#### TEXTO MOSTRADO
Crítica película 20.000 especies de abejas de Estibaliz Urresola

Crítica 20.000 especies abejas de Estibaliz Urresola Solagure por Gonzalo Franco Blanco

Ficha

Título original: 20.000 especies de abejas.

Año: 2023.

Duración: 129 min.

País: España.

Dirección: Estibaliz Urresola Solaguren.

Idioma original: castellano y vasco (V.O.S.E).

Guion: Estibaliz Urresola Solaguren

Fotografía: Gina Ferrer.

Reparto: Sofía Otero, Patricia López Arnaiz, Ane Gabaraín, Itziar Lazkano, Martxelo Rubio, Sara Cózar, Miguel Garcés, Unax Hayden, Andere Garabieta.

Productora: Gariza Films, Inicia Films, ETB, ICAA, Movistar Plus, RTVE.

Género: cine social. Transexualidad.

Premios: Festival de Berlín 2023, Oso de plata a la Mejor interpretación para Sofía Otero. Festival de Málaga 2023, Biznaga de Oro a la Mejor película y Premio a la Mejor actriz de reparto para Patricia López Arnaiz.

Sinopsis

Cocó, de ocho años, no encaja en las expectativas del resto de personas que la rodean y no entiende por qué. Todos a su alrededor insisten en llamarlo Aitor pero no se reconoce en ese nombre ni en la mirada de los demás. Su madre, Ane (Patricia López Arnaiz), sumida en una crisis profesional y matrimonial, aprovechará las vacaciones de verano para viajar con sus tres hijos a su pueblo y a la casa materna, donde reside su madre (Itziar Lazkano), y lugar donde también vive su tía Lourdes (Ane Gabaraín), dedicada, entre otras tareas, a la apicultura y muy ligada a la naturaleza y al campo. Ese verano obligará a estas mujeres de tres generaciones muy distintas a repasar su pasado y su presente, y a entrar en caminos imprevistos. Y a Cocó/Aitor/Lucía (Sofía Otero) a reconocerse a sí misma y a darse un solo nombre.

Crítica

Lo que no se nombra no existe, se dice en algún momento de la película, y permanece invisible sin una identidad que lo haga reconocible ante uno mismo y ante la mirada de los demás. En una película que usa de metáforas e ideas asociadas, no parece casual que una hermana de Ane, la madre de Cocó, quiera bautizar a su hijo con ese nombre de pila (bautismal) que da el sello de entrada en una comunidad, en este caso al de la catolicidad o al de la costumbre social.

Ane (Patricia López Arnaiz) se traslada con sus tres hijos desde Bayona, donde viven, a una localidad del País Vasco en España que podría ser Llodio. En el coche donde el padre las lleva a la estación percibimos que hay un problema que atañe a Cocó y que hay dos formas de encararlo: la del padre y la de la madre. No tanto porque sean antagónicos, sino porque la madre hace lo que se puede hacer, lo que se debe hacer en estos casos y en otros: acompañar a su hijo Aitor, disimulado bajo ese apodo de Cocó, en su tránsito hacia algo que la madre no quiere todavía nombrar. Y así se lo pide la madre a Cocó: no optes todavía por ser chico o chica, no marques tu futuro antes de tiempo, espera…

Aunque es una película de mujeres presentes (la madre de Cocó, una hermana de Ane, la abuela materna y una tía-abuela), y de hombres ausentes (el abuelo fallecido, el padre de Cocó que tiene que quedarse trabajando en Bayona…), las posturas femeninas no son unánimes y ahí está la madre de Ane que reprocha a su hija que no se ocupe de lo que se tiene que ocupar, en el caso de Cocó, o de su vida matrimonial o de la profesional, dispersa o fracasada.

#### MATERIAL DE ESTUDIO
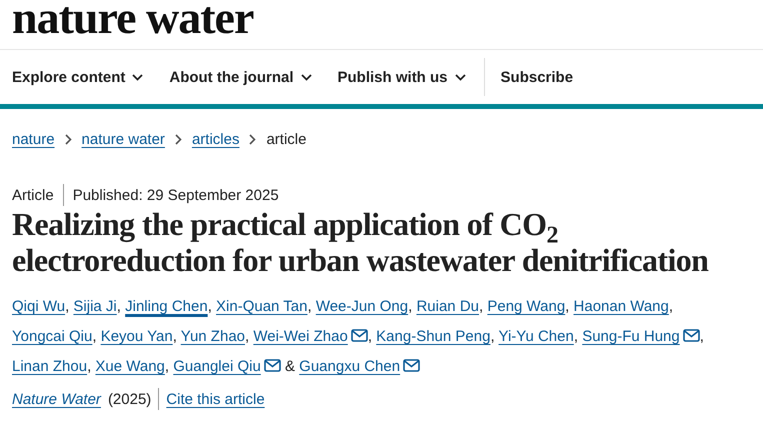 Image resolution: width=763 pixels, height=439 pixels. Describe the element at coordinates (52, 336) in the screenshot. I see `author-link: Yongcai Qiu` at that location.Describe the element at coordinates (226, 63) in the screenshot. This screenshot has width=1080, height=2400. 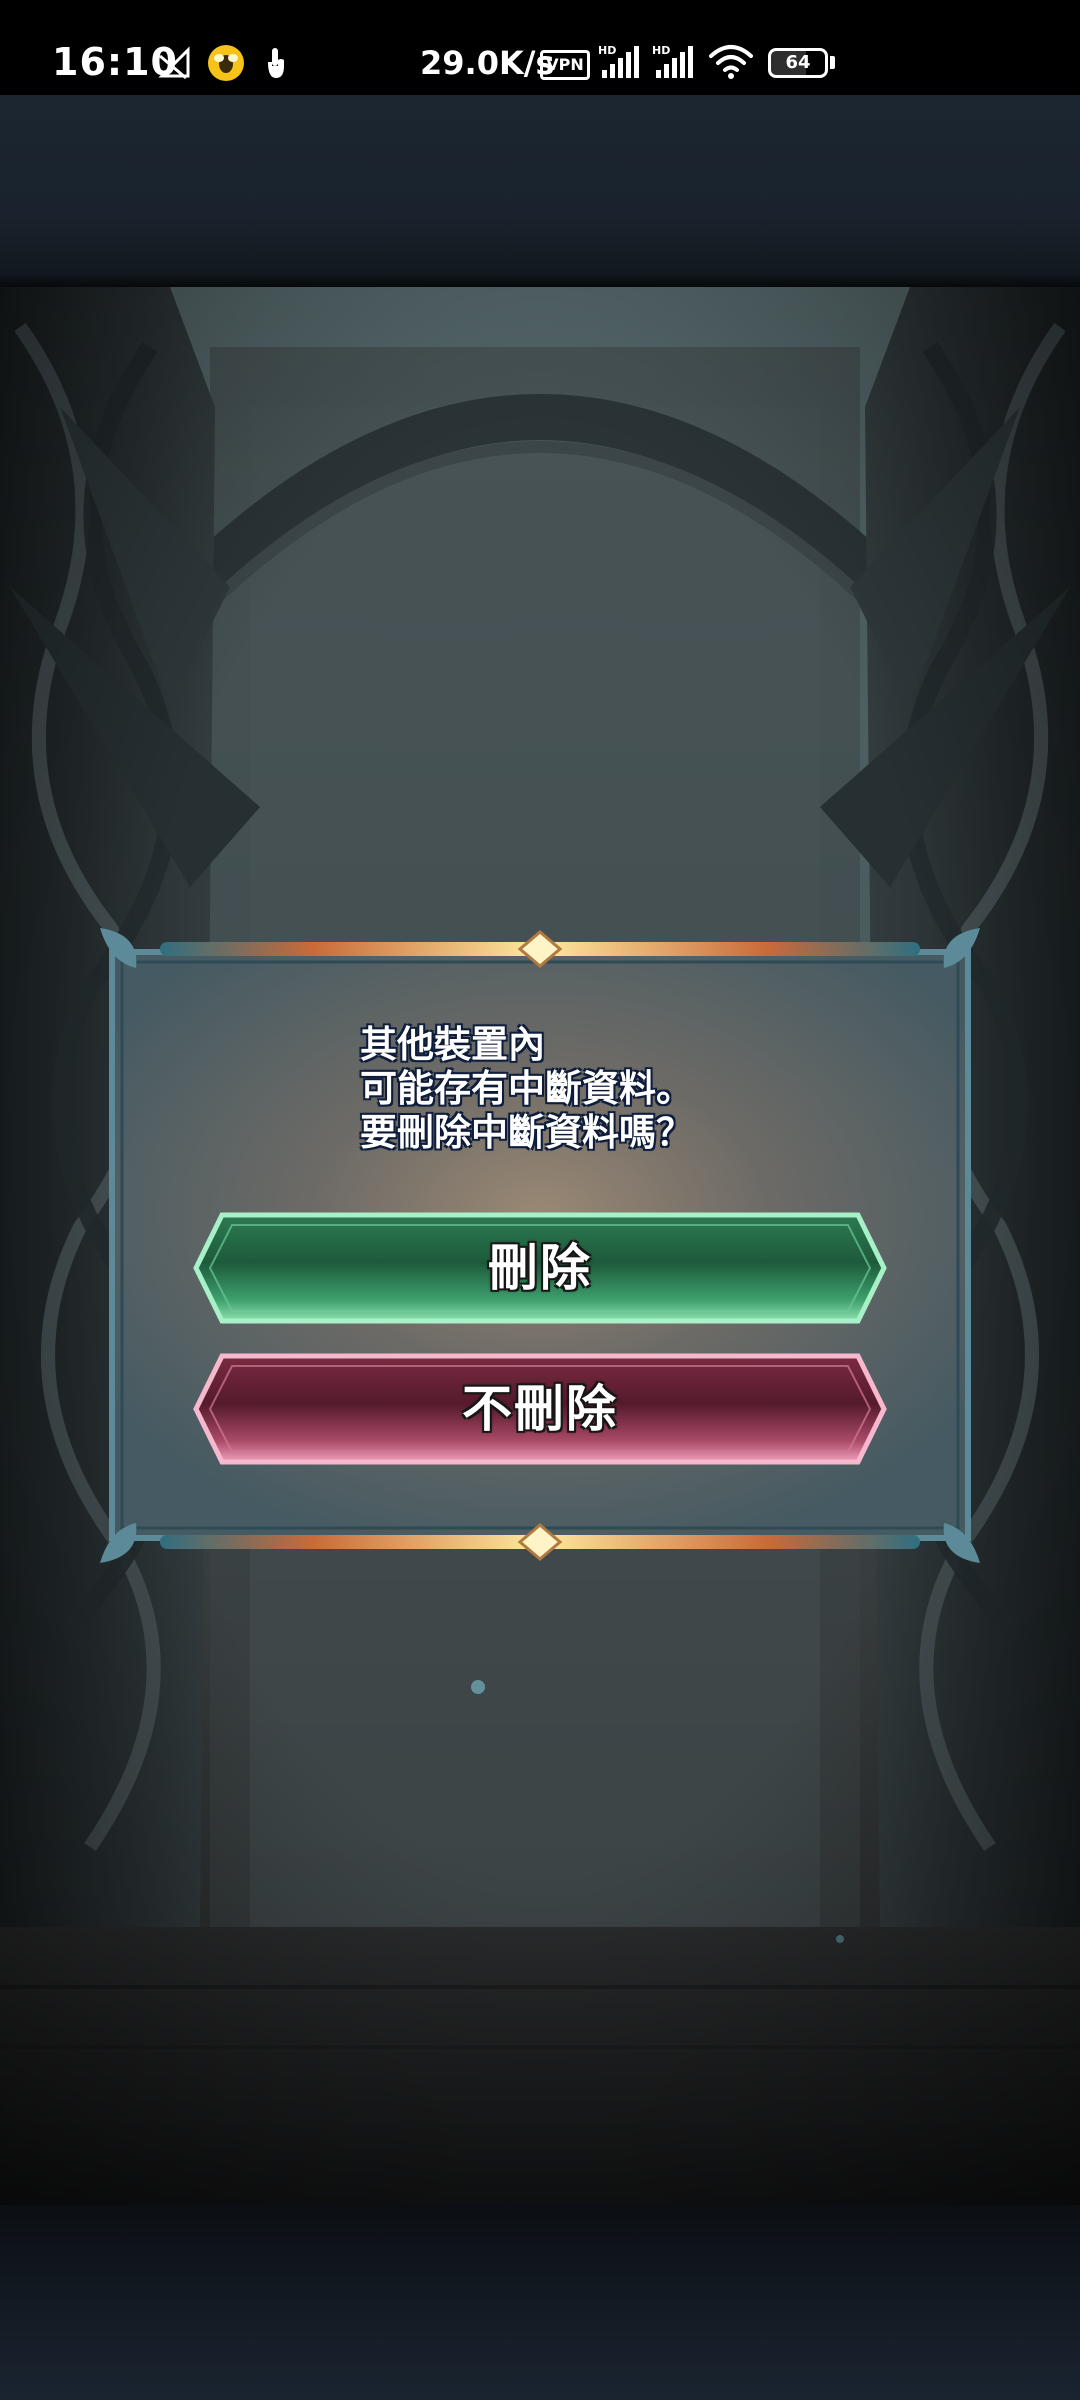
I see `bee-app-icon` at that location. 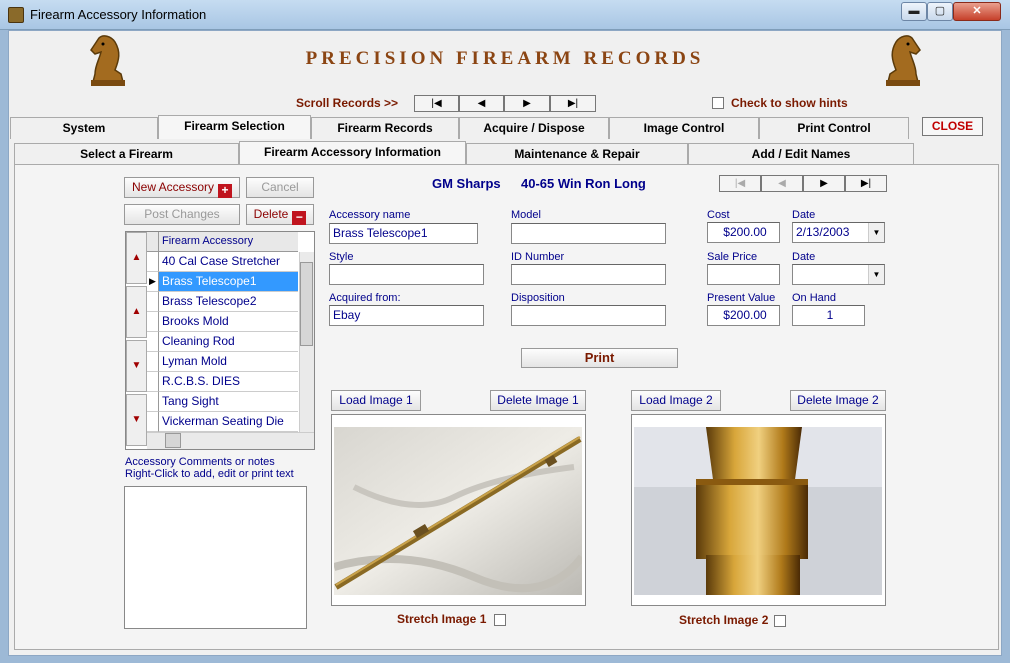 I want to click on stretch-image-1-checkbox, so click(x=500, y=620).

==

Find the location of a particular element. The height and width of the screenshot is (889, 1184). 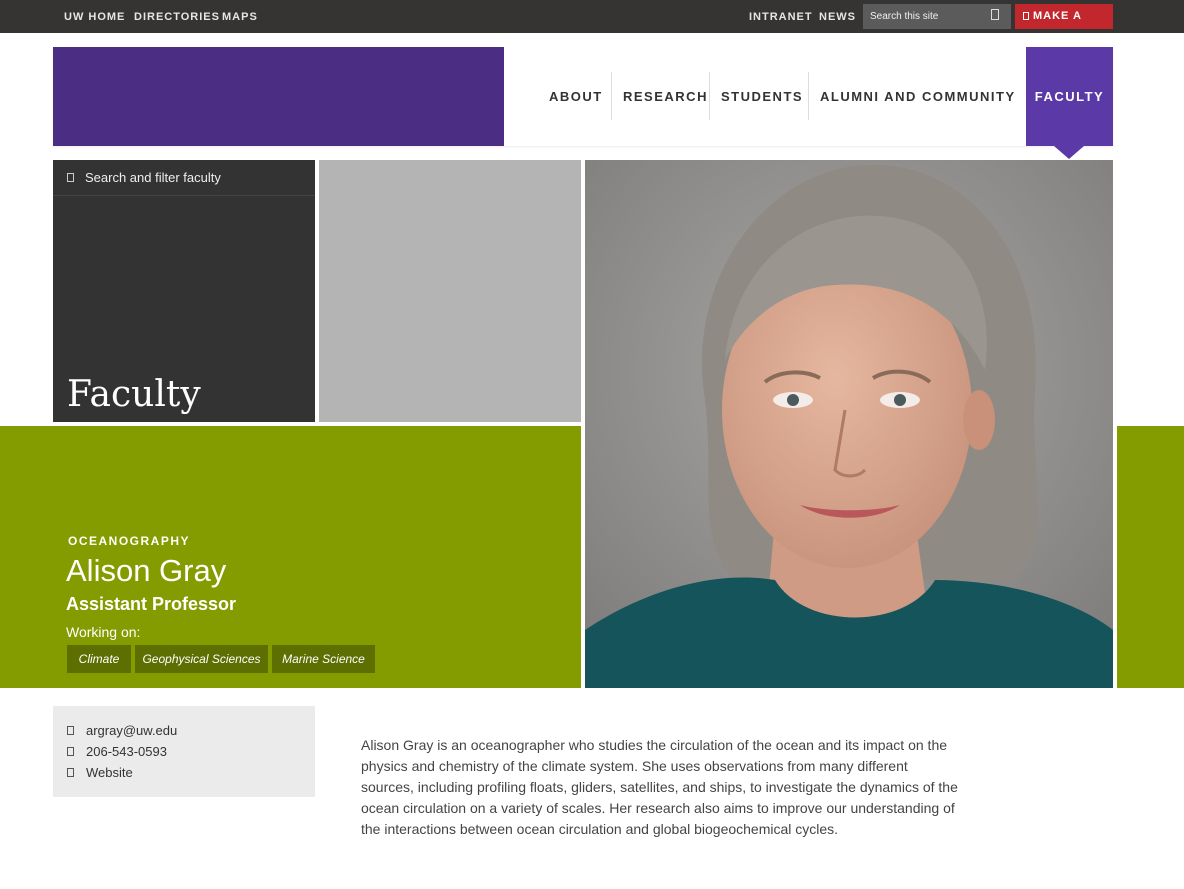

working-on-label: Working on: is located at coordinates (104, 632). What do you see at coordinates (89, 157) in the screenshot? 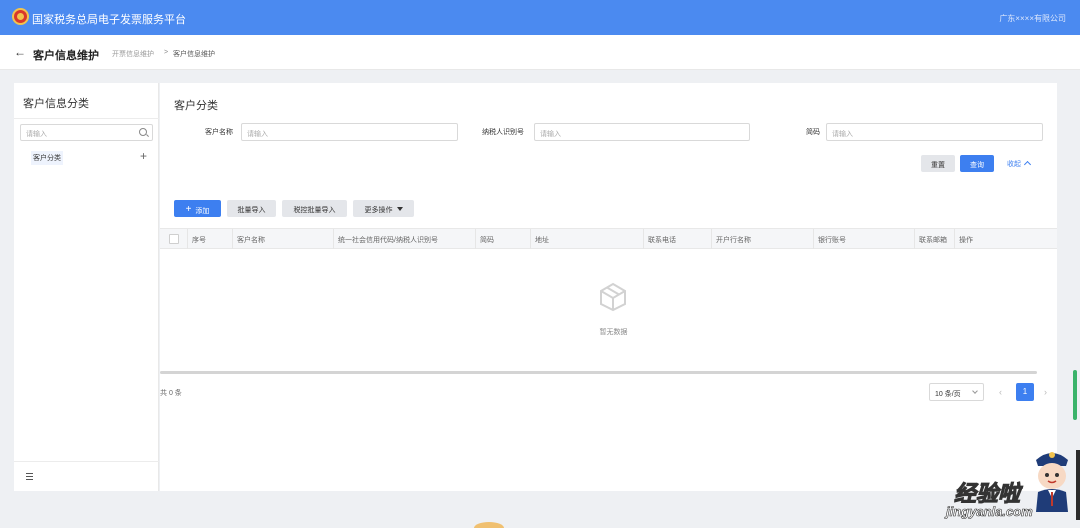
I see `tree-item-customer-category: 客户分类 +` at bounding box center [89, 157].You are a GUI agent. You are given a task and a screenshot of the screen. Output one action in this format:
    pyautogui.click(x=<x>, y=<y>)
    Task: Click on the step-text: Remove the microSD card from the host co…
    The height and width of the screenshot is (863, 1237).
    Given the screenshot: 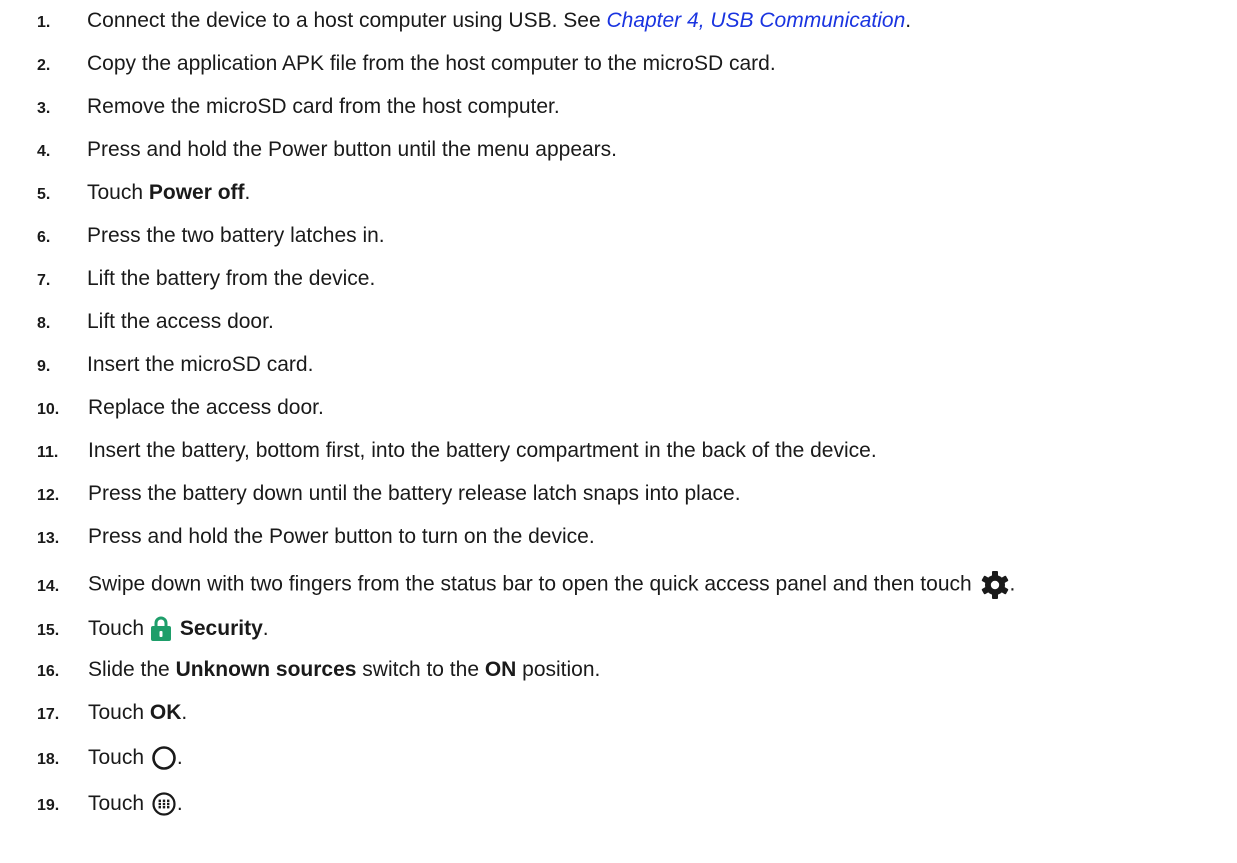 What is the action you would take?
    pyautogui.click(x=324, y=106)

#### TAREA A
Copia de nuevo el fragmento de la crítica entre "Fotografía: Gina Ferrer." y "Patricia López Arnaiz.", ambos incluidos, y cambia "cine social" por "drama social".
#### TAREA B
Por favor, indica desde qué ciudad se traslada Ane con sus tres hijos, según la crítica.
El material no hace falta aquí.

#### RESULTADO A
Fotografía: Gina Ferrer.

Reparto: Sofía Otero, Patricia López Arnaiz, Ane Gabaraín, Itziar Lazkano, Martxelo Rubio, Sara Cózar, Miguel Garcés, Unax Hayden, Andere Garabieta.

Productora: Gariza Films, Inicia Films, ETB, ICAA, Movistar Plus, RTVE.

Género: drama social. Transexualidad.

Premios: Festival de Berlín 2023, Oso de plata a la Mejor interpretación para Sofía Otero. Festival de Málaga 2023, Biznaga de Oro a la Mejor película y Premio a la Mejor actriz de reparto para Patricia López Arnaiz.

#### RESULTADO B
Desde Bayona.